I doubt you can run a model that requires hundreds of GB of RAM at an acceptable...

aroman · 2026-06-25T20:14:10 1782418450

What would be the bottleneck?

Rohansi · 2026-06-26T02:38:31 1782441511

Compute? Inference doesn't only need memory bandwidth. You need to actually do work with the memory you're loading which needs compute power. Which needs more electricity, which needs more cooling, which isn't practical for something as thin as a MBP.

reverius42 · 2026-06-26T07:36:33 1782459393

MacBook Pro has plenty of compute for local LLMs to be usable. I'm getting up to ~150 tokens/s with Deepseek-v4-Flash on a MacBook M5 Max. It's quite capable for coding assistant usage.

In general LLMs are bottlenecked by memory bandwidth rather than raw compute power.

bel8 · 2026-06-26T11:32:39 1782473559

But it's quantized right? It's not the same almost-free DeepSeek you get from the API.
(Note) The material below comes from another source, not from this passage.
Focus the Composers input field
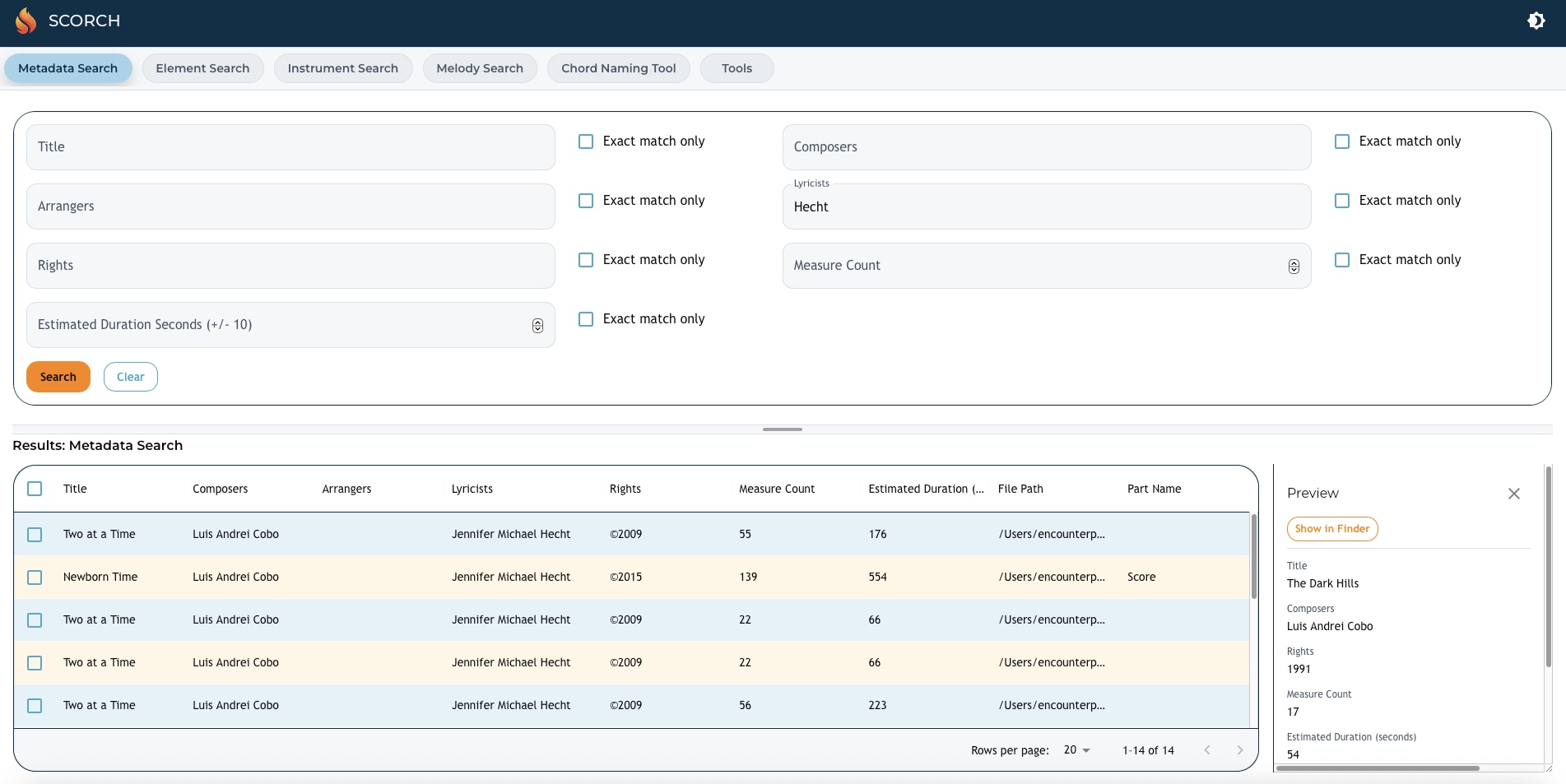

And once the context gets large, it slows down.

"up to" 150, is doing a lot of work there.

reverius42 · 2026-06-26T11:49:20 1782474560

Yes, it's quantized (4 bit). Sure, it's... not quite as good as what's on offer via API. And sure, "up to" does a lot of work (I don't have an average/median for you but it feels fast to me).

But it's usable, fully local, fully private, and has no subscriptions and no operating costs other than electricity.

cududa · 2026-06-26T03:44:59 1782445499

I mean it’d take minutes of research to realize people are successfully and efficiently running 4-bit quantized GLM 5.2 on MacStudio 512GB M3 Ultras at over 60 tok/s. K2 2.7 is quite literally designed for 4 bit quantization and runs even better.

This is already a thing

bigyabai · 2026-06-25T23:22:19 1782429739

The integrated GPU. Not enough compute onboard to handle prefill for 100gb+ models, and the decode is constrained by memory bandwidth that's lower than most dGPUs that price.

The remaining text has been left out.